### SET PROBLEM
List each distinct username that appears as a comment author in the forum thread below, one per line.

### TEXT SECTION
[Start]
To be fair to the other commenters, it's conceivable that the practical difference between the current unsound architecture and a sound replacement might come down to to some small defect. But an attempt to fix the problem by fixing just the defect, even some kind of RCA process on it, will fail if the architecture itself is not fixed, and that requires a change in attitudes and understanding by the devs responsible for the system, not just a software change. That is where the real flaw lies. But some people don't believe that it's possible for the flaw to be in these places, outside the code. All the RCAs in the world can't help them.

hn_throwaway_99 · on Feb 18, 2023

Please let us know where these software magicians are that write perfect, bug-free code.

jki275 · on Feb 18, 2023

Who said anything about that? You're arguing against a straw man nobody has set up but yourself..

There's no such thing as perfect software, but there is definitely software that doesn't make up a false value if it can't work.

forgottenlogin9 · on Feb 19, 2023

And if there is a bug in the logic that determines if it can or can’t work?

jki275 · on Feb 19, 2023

fail safe. Don't fail stupid.

tantalor · on Feb 22, 2023

Hence the crumple thingy on the tail of the aircraft

lupire · on Feb 18, 2023

"huge" is not the same as "horrible". One racy boi can take out an airplane.

hn_throwaway_99 · on Feb 18, 2023

But calling something an "internal architectural problem" implies things are fundamentally designed wrong, and the code needs a rewrite. My point was the architecture can definitely be fine, but you can still have bugs (even catastrophic ones) because someone left out a `synchronized` keyword somewhere.
[End]
### ENTRIES SHOWN
[Start]
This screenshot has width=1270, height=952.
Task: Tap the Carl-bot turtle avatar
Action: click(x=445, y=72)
[End]
[Start]
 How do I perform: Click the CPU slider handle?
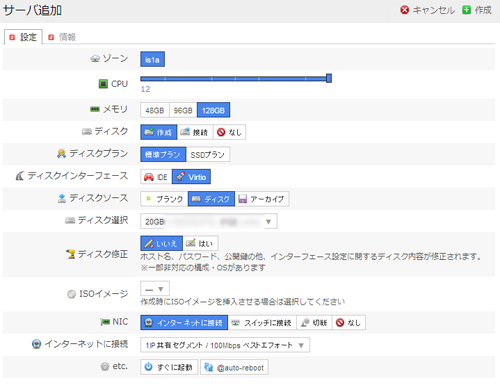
[End]
### OUTPUT OF THE TASK
hn_throwaway_99
jki275
forgottenlogin9
tantalor
lupire